Vizemeister Helpup will tragende Rolle spielen

Die neuformierte TuS startet in die Saison 2018/19

Korbball-Bundesliga Süd Die korbballfreie Zeit ist zu Ende. Nach einer überaus erfolgreichen Saison 2017/18, die mit dem hervorragenden zweiten Platz bei der Deutschen Meisterschaft in heimischer Halle endete, steht die neue Spielzeit vor der Tür. Und auch 2018/19 möchte die TuS Helpup unbedingt wieder bei der Titelvergabe mitmischen. Oerlinghausen. Die korbballfreie Zeit ist zu Ende. Nach einer überaus erfolgreichen Saison 2017/18, die mit dem hervorragenden zweiten Platz bei der Deutschen Meisterschaft in heimischer Halle endete, steht die neue Spielzeit vor der Tür. Und auch 2018/19 möchte die TuS Helpup unbedingt wieder bei der Titelvergabe mitmischen.
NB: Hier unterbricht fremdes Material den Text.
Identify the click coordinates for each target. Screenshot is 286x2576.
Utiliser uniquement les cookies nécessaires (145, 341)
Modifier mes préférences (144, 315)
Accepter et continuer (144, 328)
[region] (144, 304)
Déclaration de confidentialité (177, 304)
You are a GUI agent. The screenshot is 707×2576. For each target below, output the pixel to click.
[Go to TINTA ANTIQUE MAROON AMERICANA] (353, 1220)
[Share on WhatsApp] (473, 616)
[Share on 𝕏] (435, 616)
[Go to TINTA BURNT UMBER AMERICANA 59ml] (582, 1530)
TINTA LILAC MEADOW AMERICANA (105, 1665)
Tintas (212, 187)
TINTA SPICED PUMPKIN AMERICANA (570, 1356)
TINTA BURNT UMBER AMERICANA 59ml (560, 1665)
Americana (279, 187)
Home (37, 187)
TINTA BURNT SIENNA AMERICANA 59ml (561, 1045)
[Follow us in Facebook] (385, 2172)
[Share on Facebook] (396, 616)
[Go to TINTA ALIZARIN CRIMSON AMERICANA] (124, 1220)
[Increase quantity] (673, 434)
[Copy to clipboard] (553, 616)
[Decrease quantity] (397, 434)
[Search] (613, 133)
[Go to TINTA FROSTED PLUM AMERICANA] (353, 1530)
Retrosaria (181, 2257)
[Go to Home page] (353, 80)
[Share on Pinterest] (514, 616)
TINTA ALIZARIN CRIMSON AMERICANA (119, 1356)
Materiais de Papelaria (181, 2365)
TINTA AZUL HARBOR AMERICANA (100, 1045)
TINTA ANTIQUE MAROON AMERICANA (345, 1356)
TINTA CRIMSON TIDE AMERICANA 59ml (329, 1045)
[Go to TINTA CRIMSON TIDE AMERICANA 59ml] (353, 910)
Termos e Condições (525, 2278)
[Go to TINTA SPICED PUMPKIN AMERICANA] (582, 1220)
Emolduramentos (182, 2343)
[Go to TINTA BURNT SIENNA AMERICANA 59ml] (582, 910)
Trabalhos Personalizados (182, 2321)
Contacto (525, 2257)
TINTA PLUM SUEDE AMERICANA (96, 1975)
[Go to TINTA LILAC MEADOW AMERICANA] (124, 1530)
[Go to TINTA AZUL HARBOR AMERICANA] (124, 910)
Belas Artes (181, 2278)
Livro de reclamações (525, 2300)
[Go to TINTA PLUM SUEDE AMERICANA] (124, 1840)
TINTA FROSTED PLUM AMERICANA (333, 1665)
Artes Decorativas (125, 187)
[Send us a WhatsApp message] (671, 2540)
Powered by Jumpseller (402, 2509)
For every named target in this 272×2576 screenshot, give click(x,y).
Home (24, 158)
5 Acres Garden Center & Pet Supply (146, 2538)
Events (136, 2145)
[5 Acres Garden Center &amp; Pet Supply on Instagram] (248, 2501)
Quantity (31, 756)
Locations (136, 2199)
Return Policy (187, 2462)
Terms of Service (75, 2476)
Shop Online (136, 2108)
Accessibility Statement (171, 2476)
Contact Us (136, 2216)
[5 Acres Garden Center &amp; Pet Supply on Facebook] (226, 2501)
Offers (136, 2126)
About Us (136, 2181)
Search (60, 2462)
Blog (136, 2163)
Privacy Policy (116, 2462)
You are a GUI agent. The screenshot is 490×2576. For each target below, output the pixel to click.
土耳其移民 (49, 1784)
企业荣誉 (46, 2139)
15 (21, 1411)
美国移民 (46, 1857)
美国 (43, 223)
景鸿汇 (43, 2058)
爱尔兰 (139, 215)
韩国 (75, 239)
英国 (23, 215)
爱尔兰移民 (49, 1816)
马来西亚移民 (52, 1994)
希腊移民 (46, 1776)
Einer der ersten drei Plätze in der Bundesliga Süd ist daher das Minimalziel. Denn diese berechtigen bekanntlich erst zur Teilnahme an der Endrunde um die Deutsche Meisterschaft. Die Finalspiele richtet der TuS Eisbergen 2019 in Porta Westfalica aus. „Ich finde das grundsätzlich super, weil es hier um die Ecke wie ein kleines Heimspiel ist. Aber die Mädels fahren lieber weiter weg“, erklärt Tanja Nedderhof. Die Helpuper Trainerin hat die Vorbereitung mit ihren Herzdamen bereits Anfang August aufgenommen. Denn es galt und gilt, einige personelle Veränderungen im Team zu verkraften. Britta Menke, eine der korbgefährlichsten Spielerinnen, ist aus der Bundesligamannschaft zurückgetreten. Sie spielt zukünftig in der zweiten Mannschaft. Viktoria Wellen und Marina Getzschmann sind noch länger in der Babypause und stehen erstmal nicht zur Verfügung. Aus der eigenen Jugend stoßen Lea-Marie Schneider und Hannah Rottschäfer zum Team. „Unsere Jugend-Spielerinnen sind sehr stark, aber es ist schon noch ein Unterschied, ob man bei den Juniorinnen oder bei den Damen spielt.“ Richtig ernst wird es für das neuformierte Team bereits am kommenden Sonntag. Dann steht ebenfalls in Porta Westfalica der erste Doppelspieltag an. Für Helpup geht es gegen den TSV Ettleben und den VfL Kleinlangheim aus Bayern. „Ich erwarte zwei spannende Spiele gegen die Teams aus dem Tabellenmittelfeld. Gegen Kleinlangheim haben wir in der Vorsaison einen Punkt liegen lassen.“ Helpup bietet sich damit gleich die Chance, die offene Rechnung zu begleichen.